[WORK TO BE COMPLETED] Print the records below exactly, with no pictures.

[ENTRIES SUPPLIED]
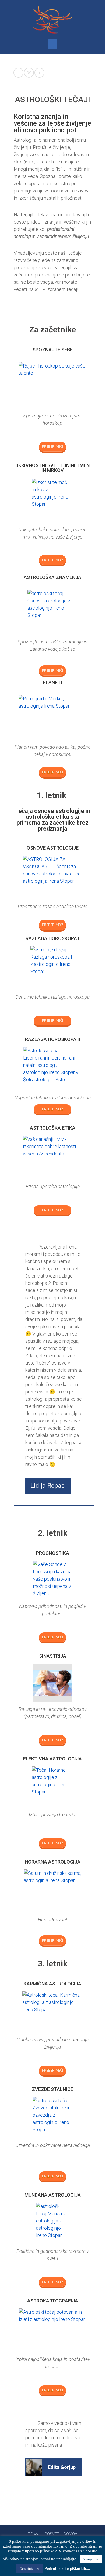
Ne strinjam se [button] (30, 2569)
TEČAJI (34, 2534)
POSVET (52, 2534)
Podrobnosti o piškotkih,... (67, 2568)
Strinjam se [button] (91, 2559)
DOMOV (70, 2534)
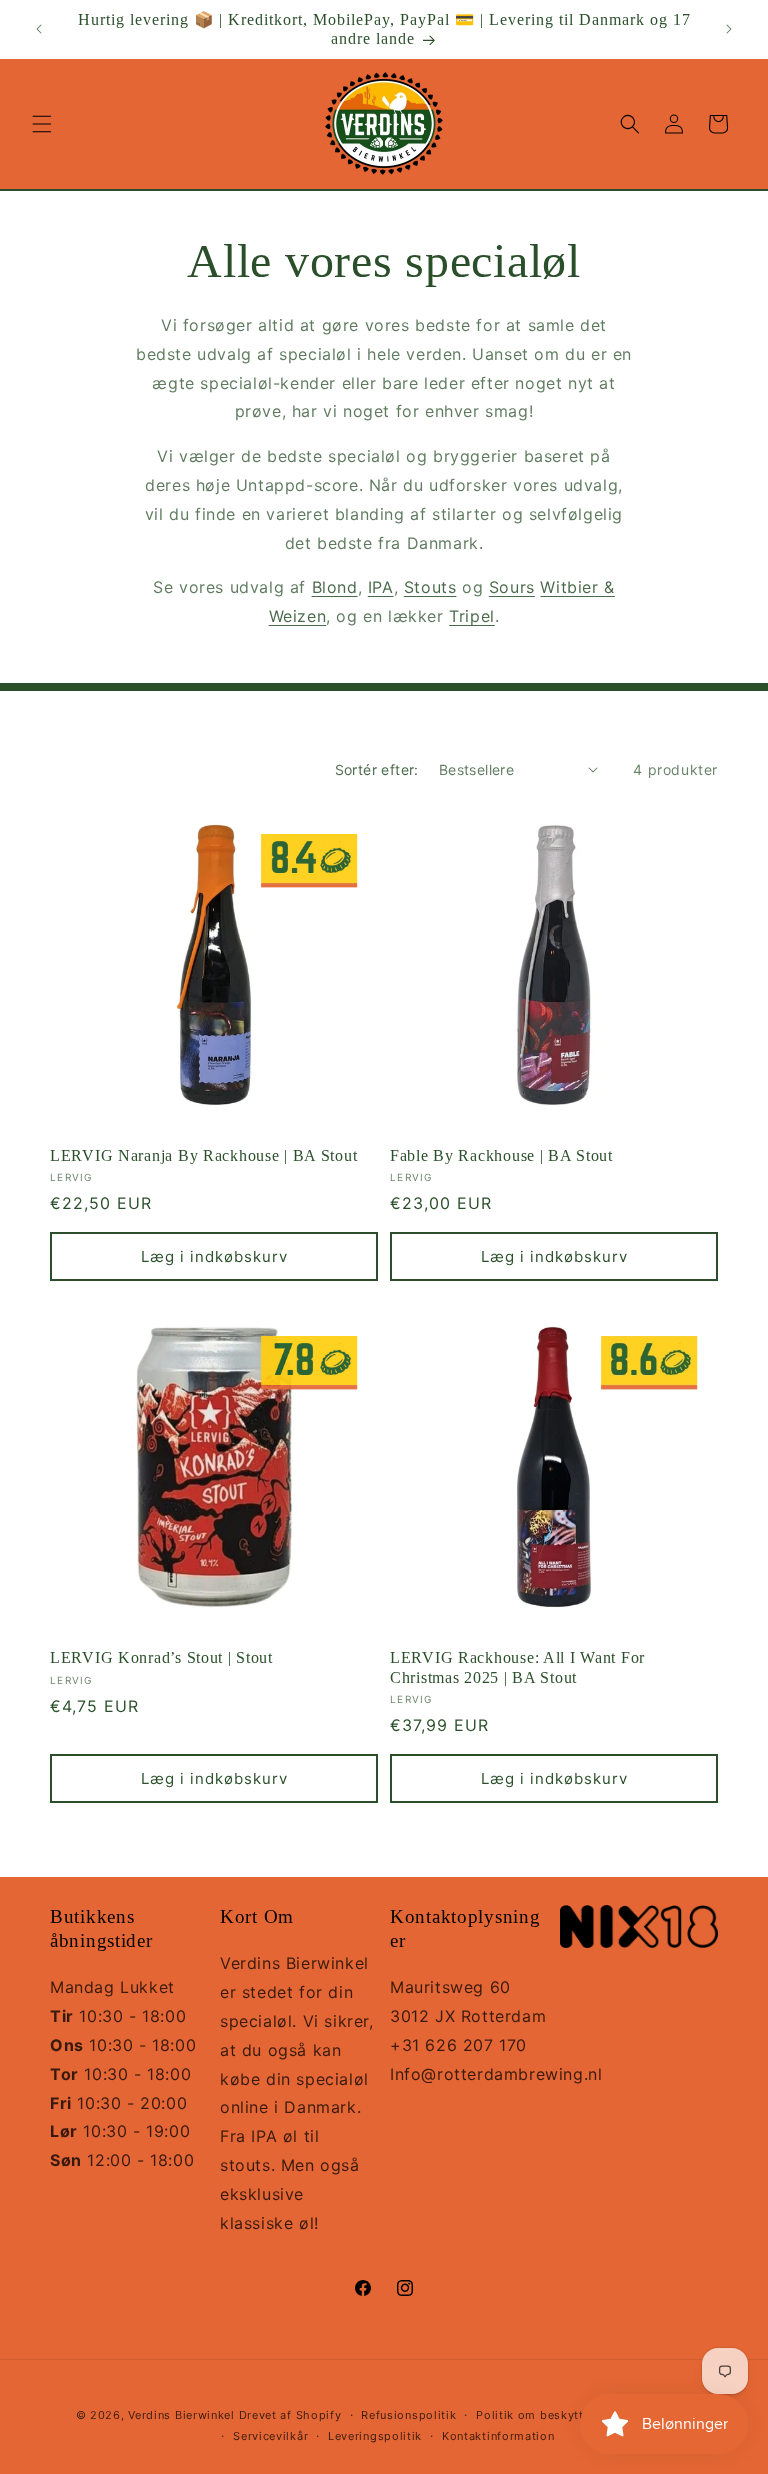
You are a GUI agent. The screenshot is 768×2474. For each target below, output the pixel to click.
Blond (335, 587)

[RESULT]
Ne strinjam se [button] (30, 2569)
TEČAJI (34, 2534)
POSVET (52, 2534)
Podrobnosti o piškotkih,... (67, 2568)
Strinjam se [button] (91, 2559)
DOMOV (70, 2534)
You are a GUI agent. The screenshot is 768×2474. For each target below, output the pixel to click.
Blond (335, 587)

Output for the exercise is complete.